▶ What you need to do:
Return each line of the items below that contains the string "Click". Treat uppercase and lowercase letters as distinct.

------------------------------------------------------------

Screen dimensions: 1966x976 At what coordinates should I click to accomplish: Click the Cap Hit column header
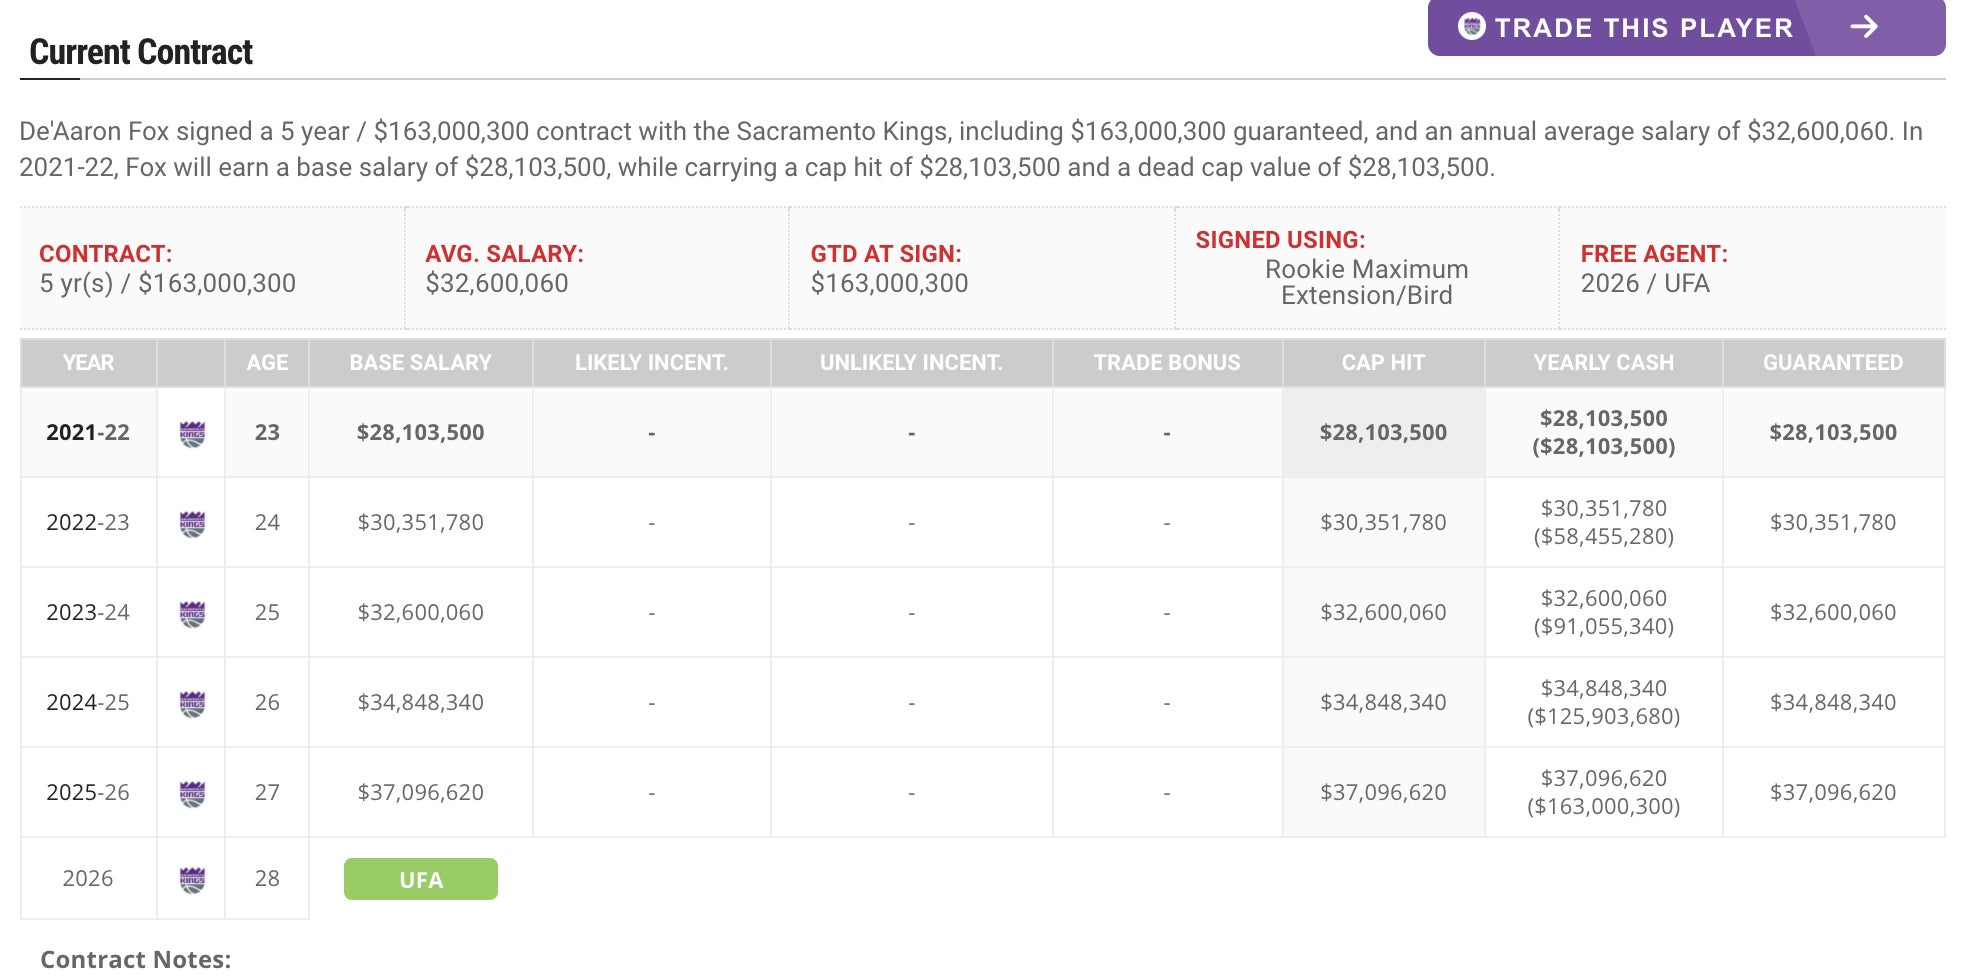coord(1383,363)
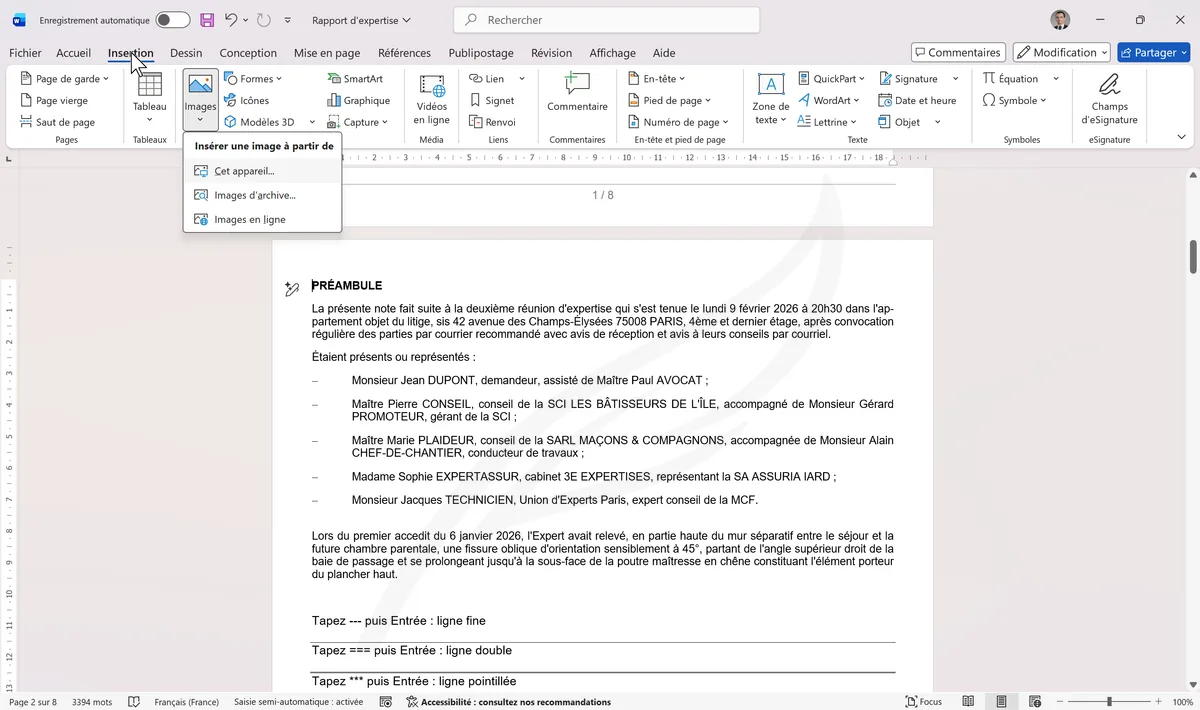Enable reading mode in the status bar
This screenshot has height=710, width=1200.
967,701
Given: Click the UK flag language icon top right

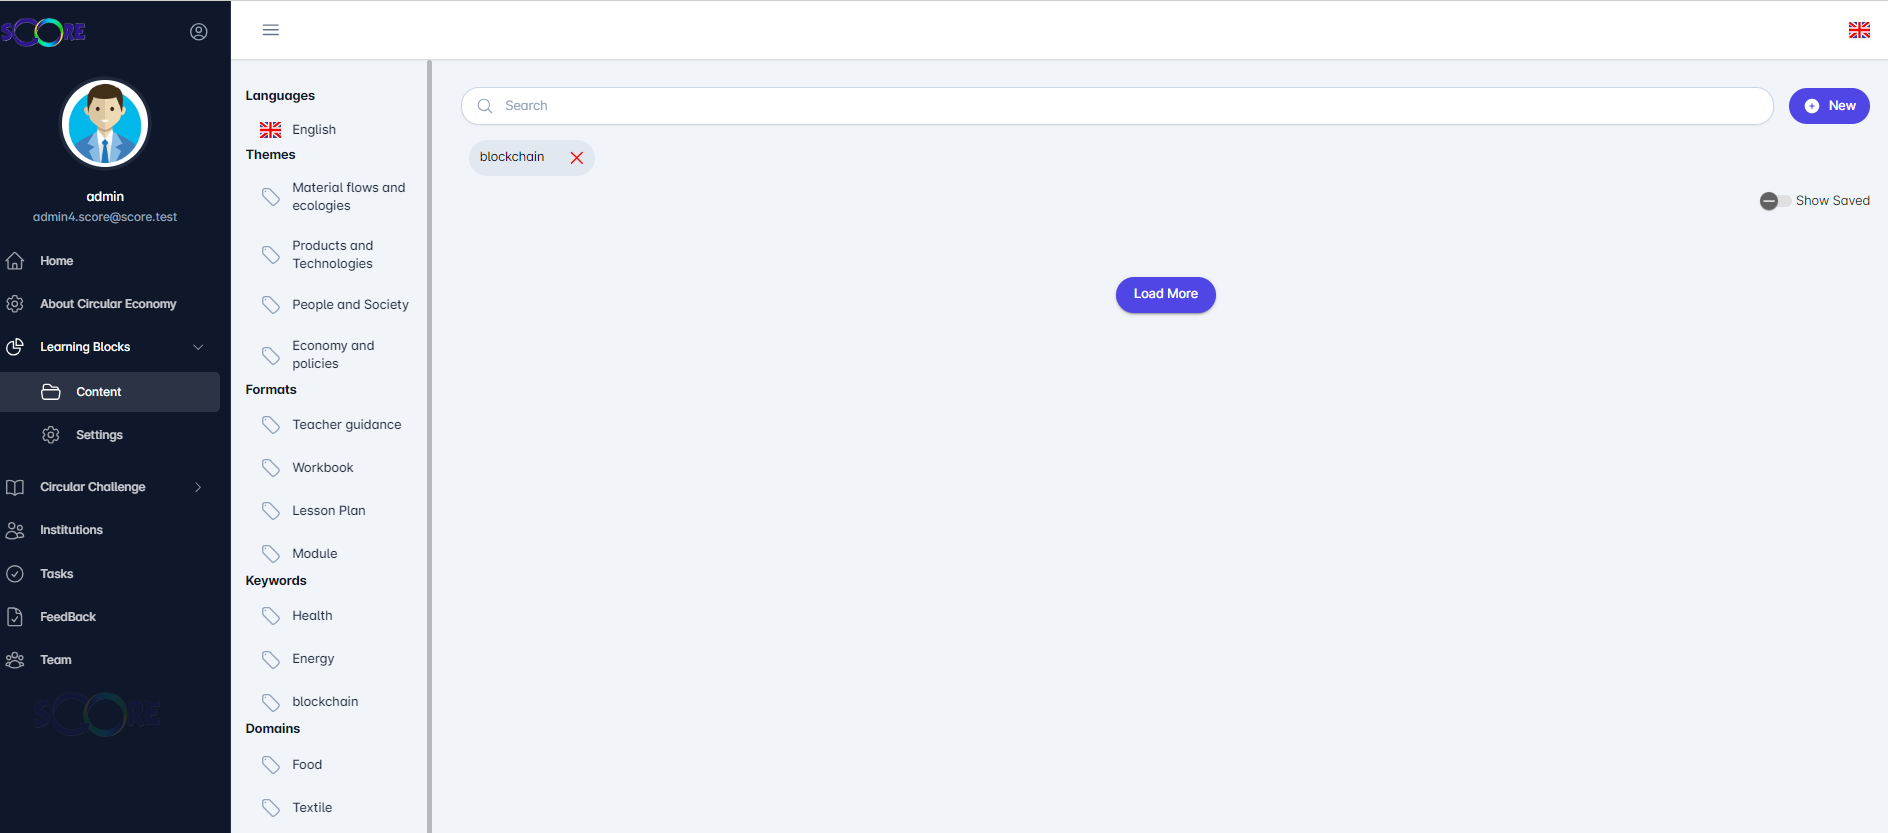Looking at the screenshot, I should [1859, 30].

------------------------------------------------------------

▶ Output of the exercise:
Screen dimensions: 1966x976 At what coordinates should I click to accomplish: Click the Cap Hit column header
Given: Click the UK flag language icon top right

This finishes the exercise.